Rápida para hablar. Aborda los temas con pasión, especialmente cuando se relacionan con la educación superior. Más que mal, uno de sus mayores logros es nada menos que el haber liderado, como Directora de la División de Educación Superior del Ministerio de Educación, el equipo que ideó el Sistema de Acreditación y Financiamiento de Educación Superior, hoy ley.
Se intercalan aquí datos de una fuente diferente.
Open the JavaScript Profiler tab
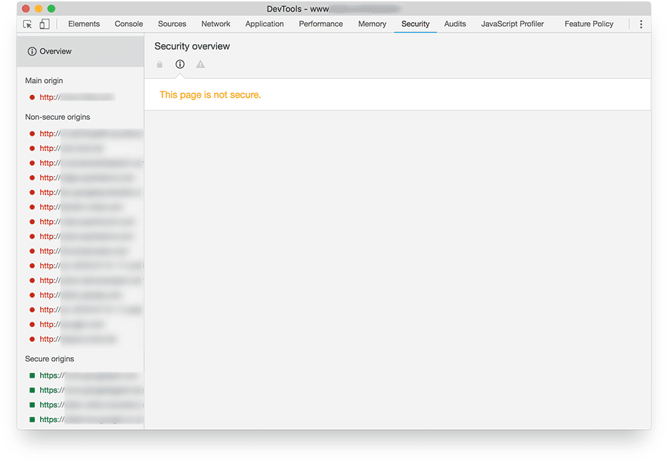 tap(512, 23)
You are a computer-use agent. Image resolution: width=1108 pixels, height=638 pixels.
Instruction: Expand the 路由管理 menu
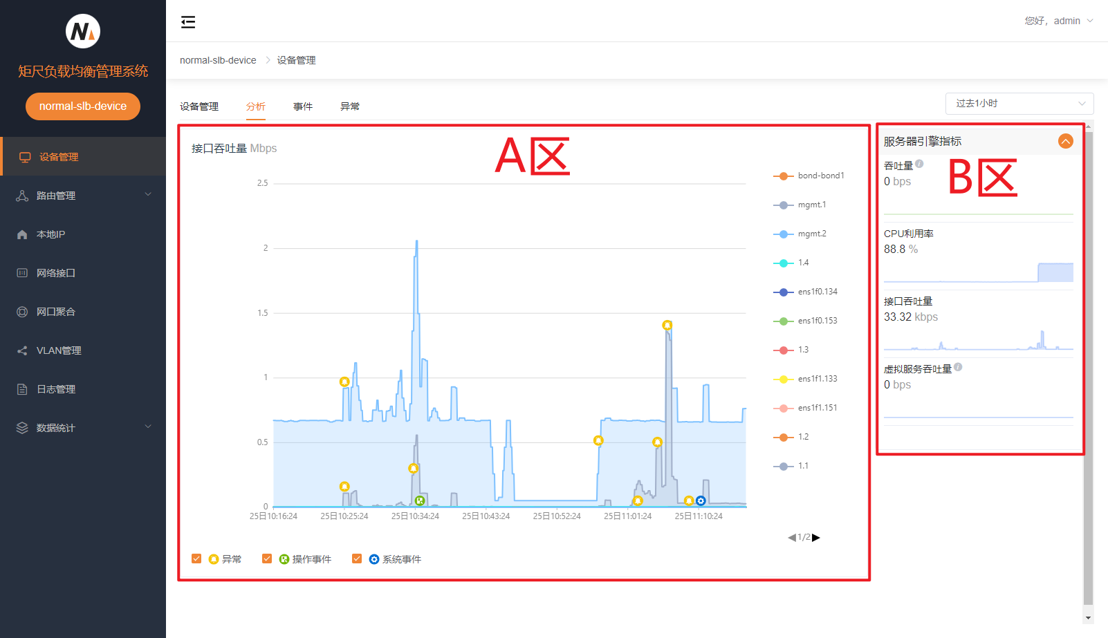point(83,196)
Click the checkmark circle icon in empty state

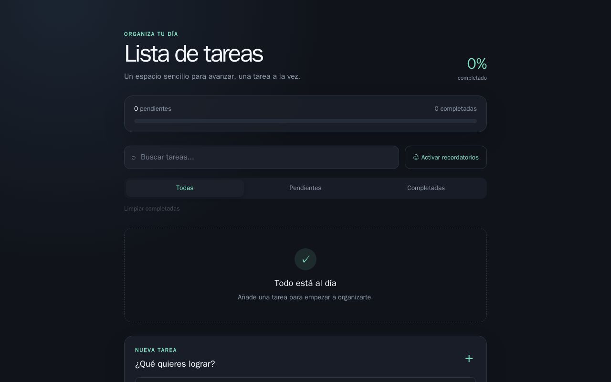point(306,259)
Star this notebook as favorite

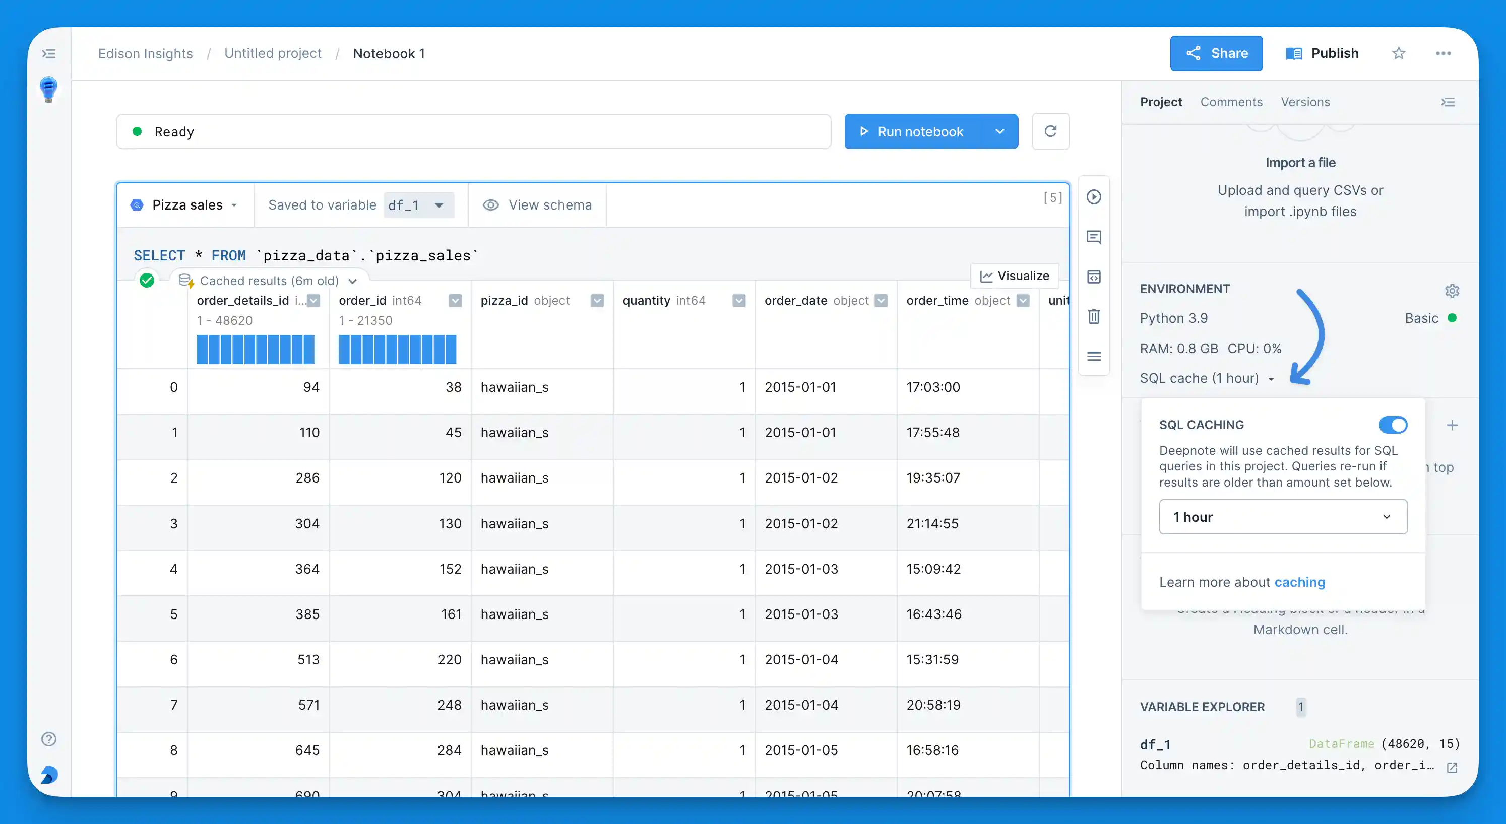click(1398, 53)
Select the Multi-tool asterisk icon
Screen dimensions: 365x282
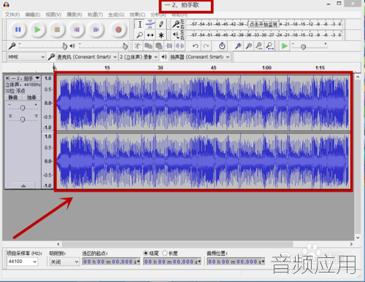point(161,35)
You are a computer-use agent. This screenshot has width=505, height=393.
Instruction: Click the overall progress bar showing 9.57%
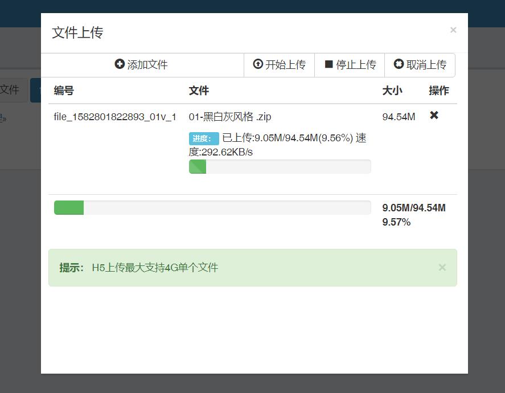212,207
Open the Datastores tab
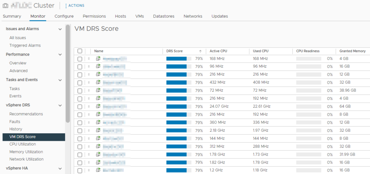 tap(164, 16)
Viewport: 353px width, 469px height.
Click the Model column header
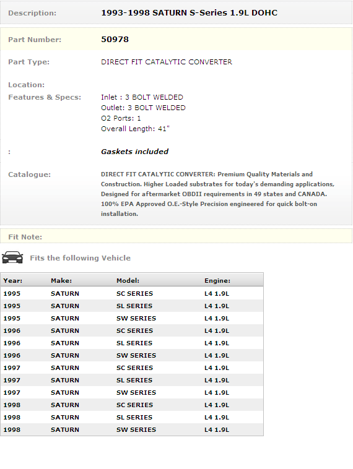pos(128,280)
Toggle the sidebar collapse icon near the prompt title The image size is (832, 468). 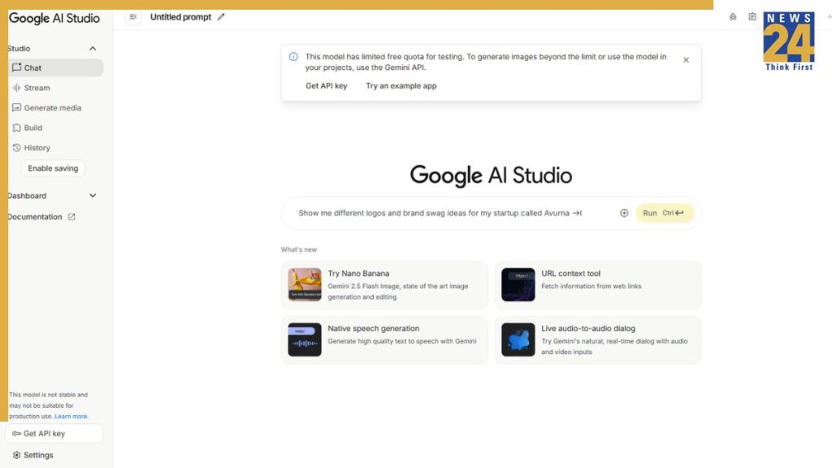(133, 17)
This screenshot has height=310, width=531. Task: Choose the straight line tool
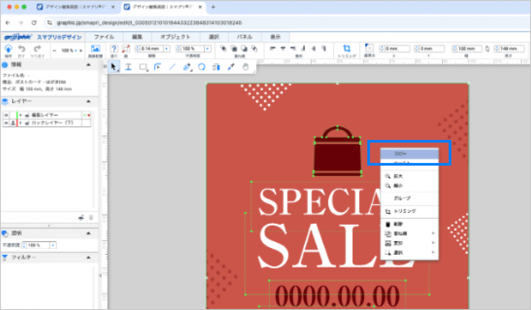pyautogui.click(x=173, y=67)
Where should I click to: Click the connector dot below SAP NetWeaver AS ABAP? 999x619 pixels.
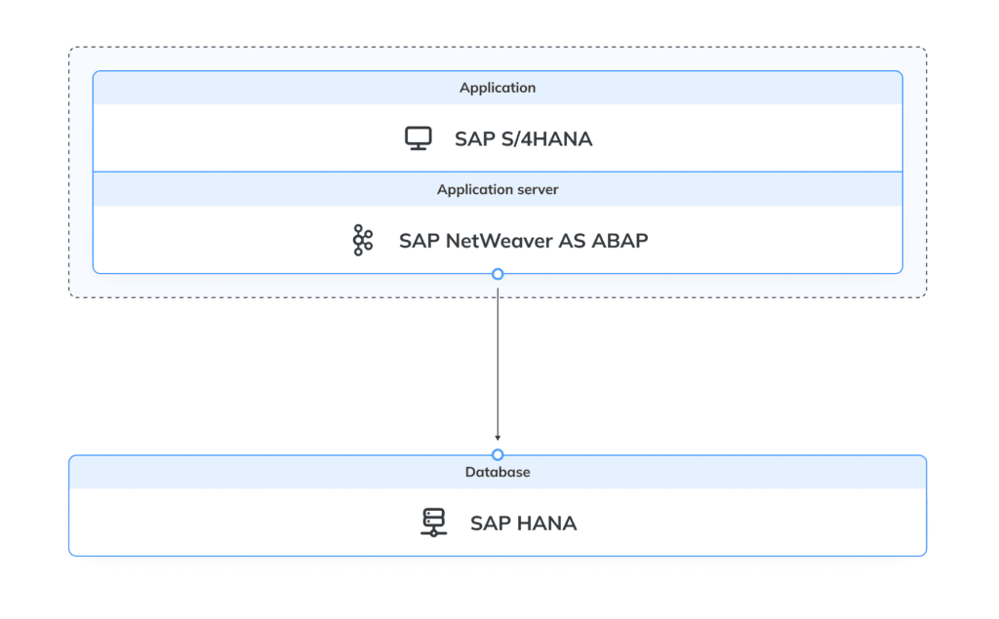click(498, 274)
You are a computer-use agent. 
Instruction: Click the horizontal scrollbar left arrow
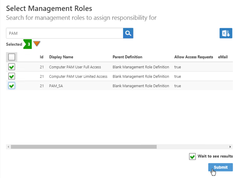coord(8,147)
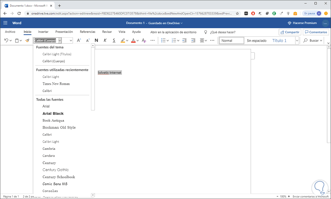Image resolution: width=331 pixels, height=199 pixels.
Task: Increase font size with the larger A icon
Action: [79, 41]
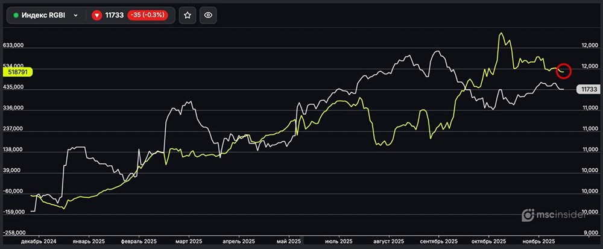
Task: Add chart to favorites with star icon
Action: (188, 16)
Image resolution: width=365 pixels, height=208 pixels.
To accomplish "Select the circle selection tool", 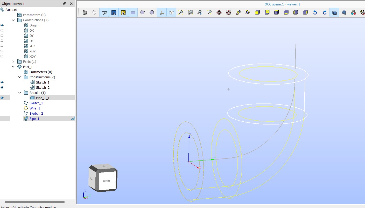I will 152,12.
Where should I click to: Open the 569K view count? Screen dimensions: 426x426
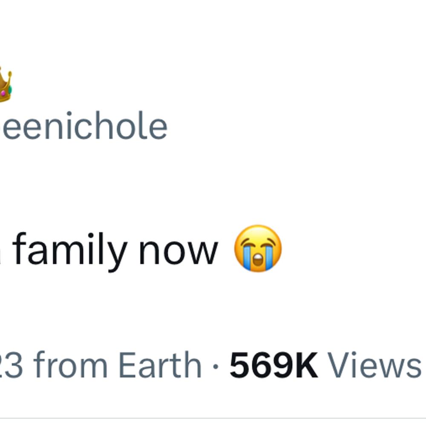[273, 365]
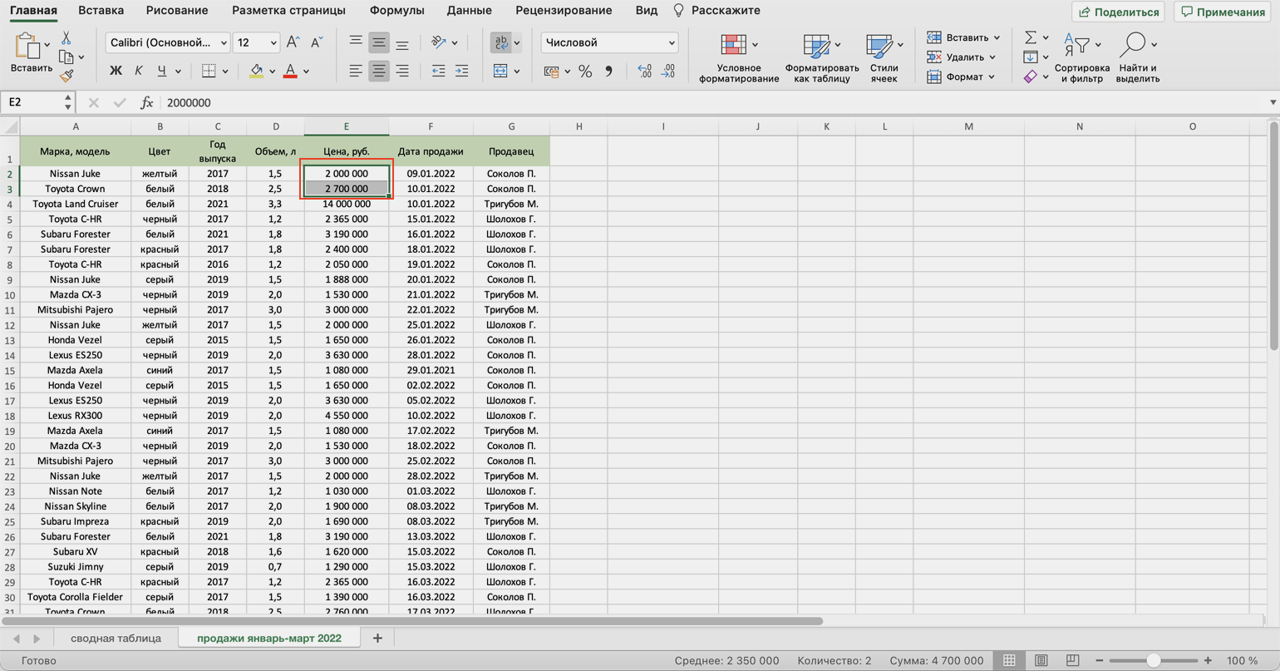Increase decimal places icon
This screenshot has height=671, width=1280.
[x=644, y=72]
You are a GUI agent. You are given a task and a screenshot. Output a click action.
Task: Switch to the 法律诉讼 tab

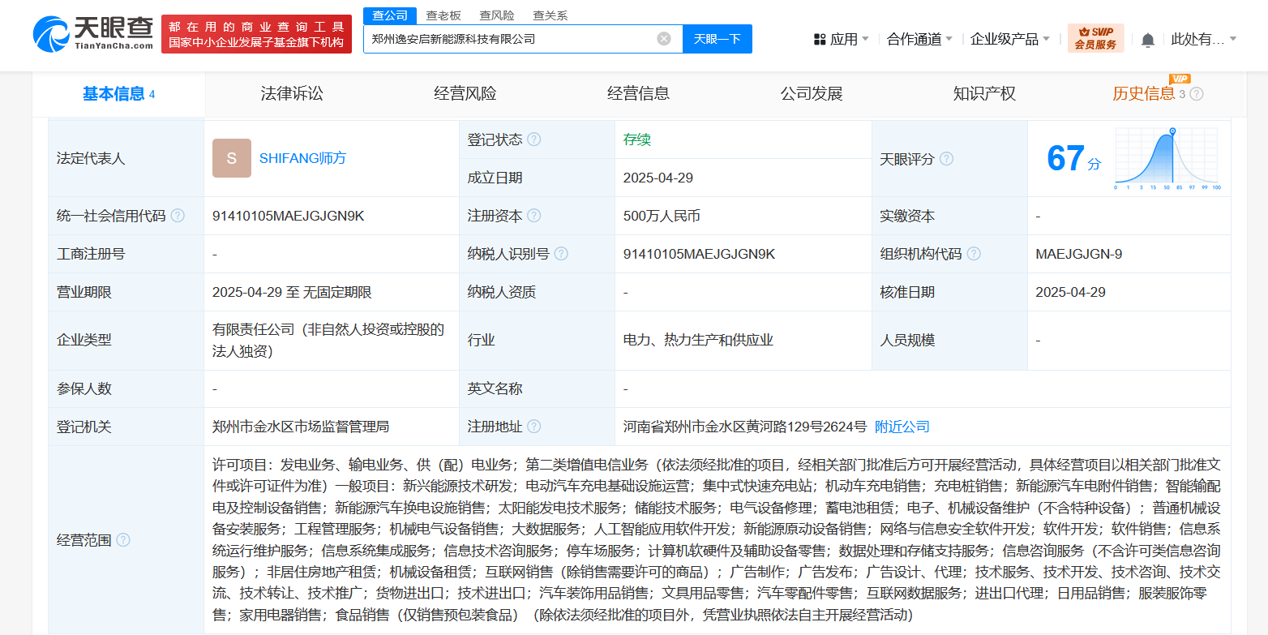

José Joaquín Brunner sostiene que hay que subir el nivel del debate en lo que a enseñanza superior se refiere, y no discutir temas que califica como “inconexos”, tales como la existencia o no del Consejo de Rectores, posibles cambios a la prueba de selección y becas, entre otros. Se inclina por una discusión que lleve a propuestas que apunten a la fijación de metas y prioridades para el sistema en su conjunto. ¿Coincide con él?
Hemos tenido un debate más bien ideológico respecto a la educación superior. Comparto plenamente con Brunner en que hay que centrarse en los estudiantes. Es decir, hay que correr el foco desde las instituciones y el servicio prestado, hacia el estudiante. Debemos conocer muy bien a nuestros alumnos y lograr que aprendan; a eso vienen a la universidad, Para lograr esto, hay que fijar estándares para garantizar que el aprendizaje ocurra. Al fijar estándares, se establecen condiciones de calidad.
Antes de entrar de lleno en el sistema acreditación, me gustaría que me comentara si está de acuerdo con la Organización Económica y el Desarrollo (OCDE), que expresa que una de las debilidades del Sistema de Educación Superior en Chile, es que presenta problemas de inequidad en el acceso. El criterio de selección coincide con el factor socioeconómico.
La PSU es un termómetro. Puedo discutir la calidad del instrumento como termómetro, pero pretender romperlo para no mirar el síntoma, es completamente absurdo. Se puede discutir hasta el cansancio la calidad de la prueba para medir lo que quiero medir, pero que a mí me vengan a decir que porque una prueba determina que los estudiantes que vienen de colegios particulares pagados saben más que los que vienen de los municipalizados hay que romper el termómetro, yo no estoy disponible para esa discusión. Ahora, uno puede decidir libremente, como institución –y nuestra universidad lo ha decidido- que ese termómetro no va a ser relevante para elegir a nuestros estudiantes. Nosotros partimos de una premisa diferente: todo estudiante que ha egresado con éxito de la Enseñanza Media está en condiciones de ser profesional, recibir la preparación para hacerlo y de desempeñarse adecuadamente en el mundo del trabajo.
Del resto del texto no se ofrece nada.